[R] Multivariate EWMA covariance estimator?

Berend Hasselman bhh at xs4all.nl
Sun Jun 2 19:57:37 CEST 2013


On 02-06-2013, at 19:45, Neuman Co <neumancohu at gmail.com> wrote:

> Again, a big thanks for your answer.
> 
> On this webpage:
> http://financetrainingcourse.com/education/2010/03/master-class-calculating-value-at-risk-var-final-steps/
> 
> I found, that I have to rescale by dividing the weights calculated in
> Step B2 by 1-?n
> 
> The "?" is the lambda, since the webpage cannot display it, I also
> found it on another webpage, therefore, I changed my code to the
> following:
> 
> dummy2<-lambda^(a-1)/(1-lambda^100)*t(datamatrix[(i-a),]-t(meanvalues))%*%(datamatrix[(i-a),]-t(meanvalues))
> 
> 
> Do you think this is correct?
> 

I'm not going to do homework.
You have to scale the weights. So you need to scale lambda^(a-1) by their sum for a=1:100 if I understand correctly.

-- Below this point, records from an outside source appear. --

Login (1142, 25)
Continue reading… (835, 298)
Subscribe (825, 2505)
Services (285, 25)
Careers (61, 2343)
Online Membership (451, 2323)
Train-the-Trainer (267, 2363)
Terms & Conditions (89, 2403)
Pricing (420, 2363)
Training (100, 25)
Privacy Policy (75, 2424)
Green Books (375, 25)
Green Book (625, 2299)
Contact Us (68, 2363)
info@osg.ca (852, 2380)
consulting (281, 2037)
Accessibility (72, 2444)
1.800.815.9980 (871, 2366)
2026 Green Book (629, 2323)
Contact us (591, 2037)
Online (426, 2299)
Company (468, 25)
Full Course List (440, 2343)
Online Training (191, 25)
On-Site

> One further question: You also told me, that I do not have to
> initialize my dummy2, what does this mean?

Exactly that: you don't have to initialize dummy2.
You are assigning a value to dummy2 for each value of a.
You are thus either creating a new object dummy2  or overwriting any existing object dummy2 and thus destroying a previous value.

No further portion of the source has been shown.